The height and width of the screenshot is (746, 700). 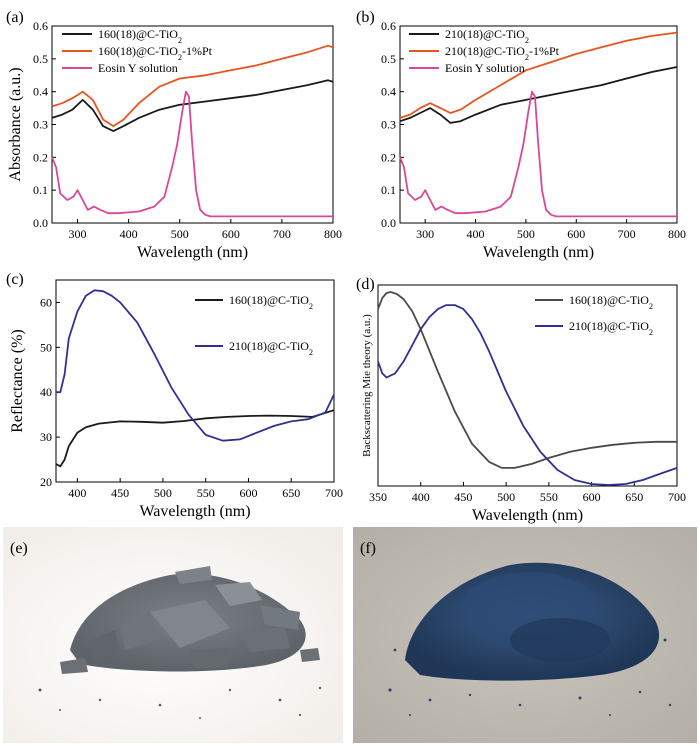 I want to click on photo-f: (f), so click(x=525, y=635).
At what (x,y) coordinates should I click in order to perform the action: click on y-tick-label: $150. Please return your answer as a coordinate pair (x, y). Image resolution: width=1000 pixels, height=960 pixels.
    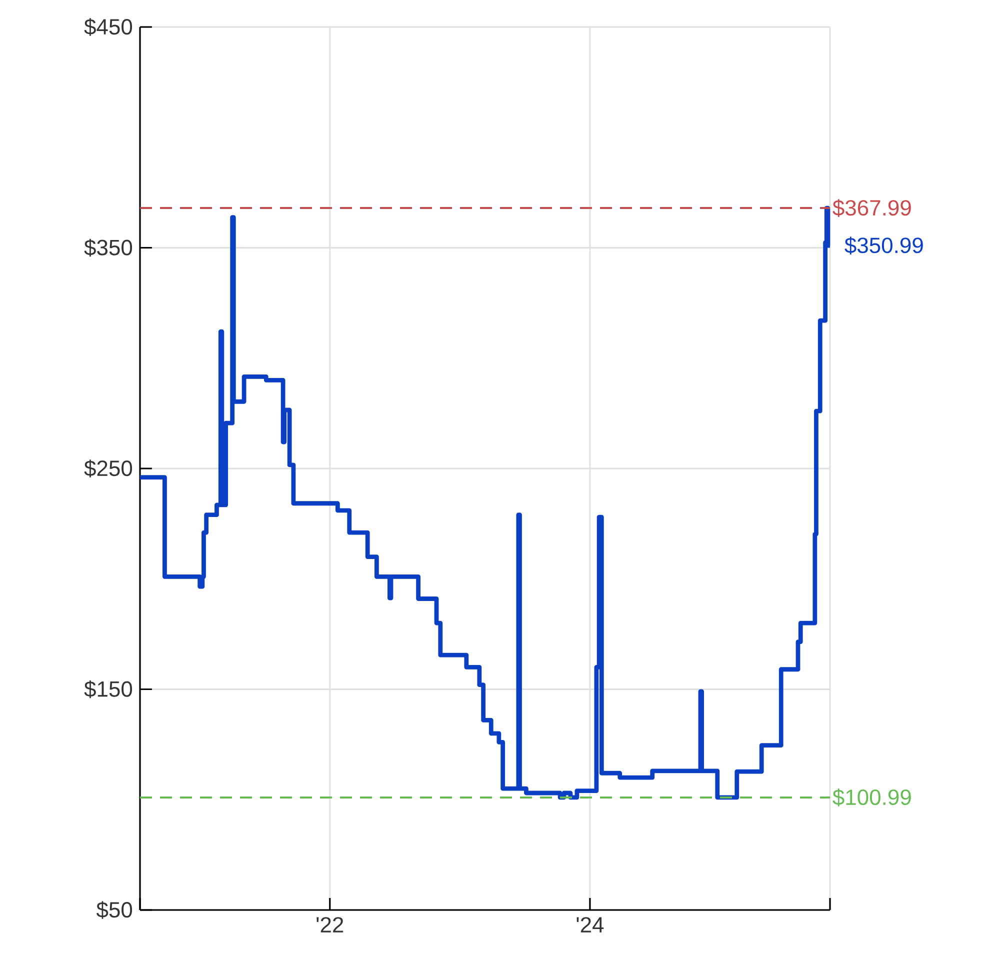
    Looking at the image, I should click on (108, 689).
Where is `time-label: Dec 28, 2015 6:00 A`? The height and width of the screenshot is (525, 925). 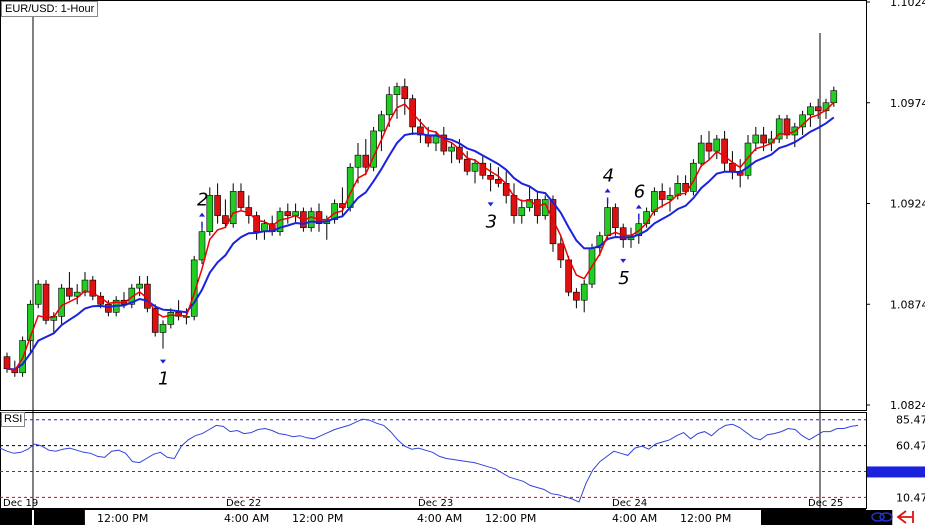
time-label: Dec 28, 2015 6:00 A is located at coordinates (820, 518).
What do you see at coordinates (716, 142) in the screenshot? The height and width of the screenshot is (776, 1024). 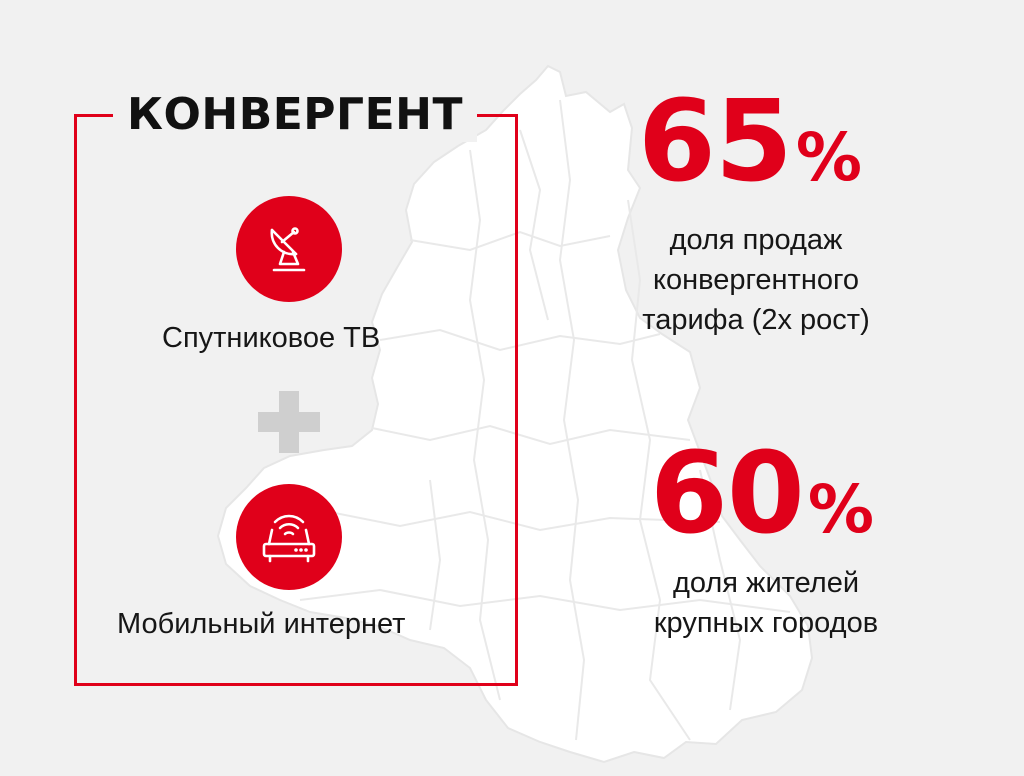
────────────────────────────────────────
Copy the stretch of the listing above from the line that contains "At what (x,y)" through the line that contains "Looking at the", leaving out the pictures.

* Response box *
At what (x,y) coordinates should I click in order to perform the action: click on y-tick-label: $150. Please return your answer as a coordinate pair (x, y). Image resolution: width=1000 pixels, height=960 pixels.
    Looking at the image, I should click on (108, 689).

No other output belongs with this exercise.